Bicistronic retrovirus vectors with green fluorescent protein (GFP) gene as a selectable marker for transduction of hematopoietic stem cells:Akihiro KUME1,Kant MATSUDA1,Masashi URABE1,Keiya OZAWA1,2(1Div. of Genet. Ther.,Center for Mol. Med.,Jichi Med. Sch.,2Dept. of Hematol.,Jichi Med.

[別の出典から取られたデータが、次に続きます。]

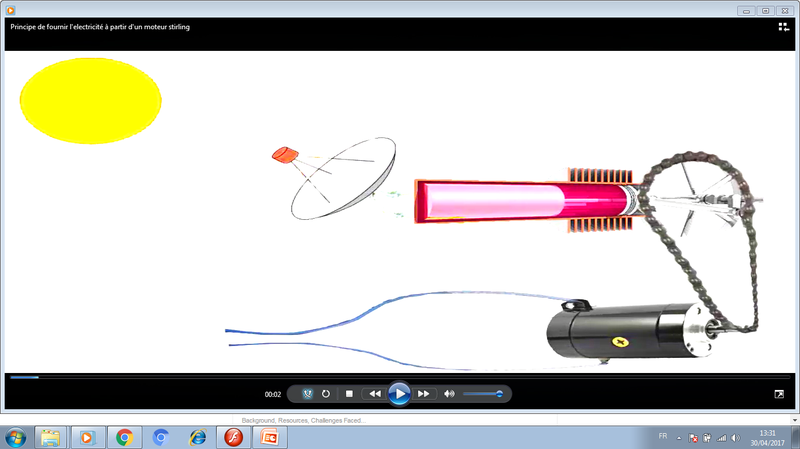
Task: Mute the player sound
Action: tap(449, 394)
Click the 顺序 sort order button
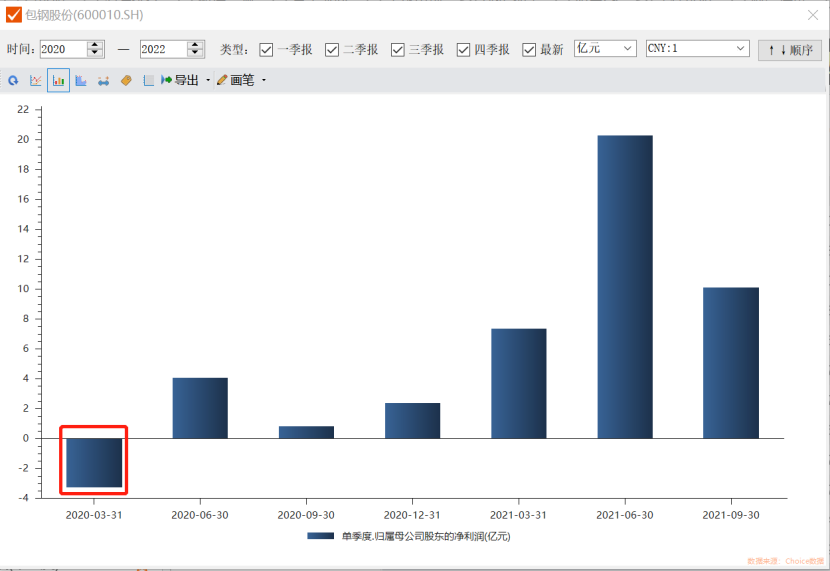The image size is (830, 571). tap(789, 50)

Sch.)

目的:造血幹細胞遺伝子治療における遺伝子導入効率の問題を克服するために、我々は選択マーカーとしてのGFP遺伝子に着目し、外来遺伝子が導入された細胞の選別や、その後のin vivo解析を可能にするシステムの開発を試みている。方法:キャップ依存性に翻訳される第一シストロンにヒトCD24遺伝子、第二シストロンには脳心筋炎ウイルス のinternal ribosome entry site(IRES)依存性に翻訳されるGFP遺伝子をもつバイシストロニック・レトロウイルスベクター(MSCV/cd24IRESgfp)を構築した。このベクターを用いてマウス初代骨髄細胞に遺伝子導入後、致死量放射線照射したレシピエントに移植してin vivoでの導入遺伝子発現の推移を追跡した。結果:造血系再構築マウスの末梢血におけるCD24抗原・GFP両遺伝子の発現は6カ月以上持続し、検討した全ての血球系列(赤芽球系、顆粒球・単球系、B-及びT-リンパ球系)への分化は正常で各々にて導入遺伝子の発現を確認した。第二次移植後も導入遺伝子の発現は持続しており、多能性をもつ造血幹細胞に遺伝子が導入されたことを裏付けた。本ベクターによって遺伝子導入細胞の選択やin vivoでの追跡が可能となり、また標的細胞への遺伝子導入効率の判定が簡便化されるなど、遺伝子治療技術の開発・改良に大きく寄与すると考えられる。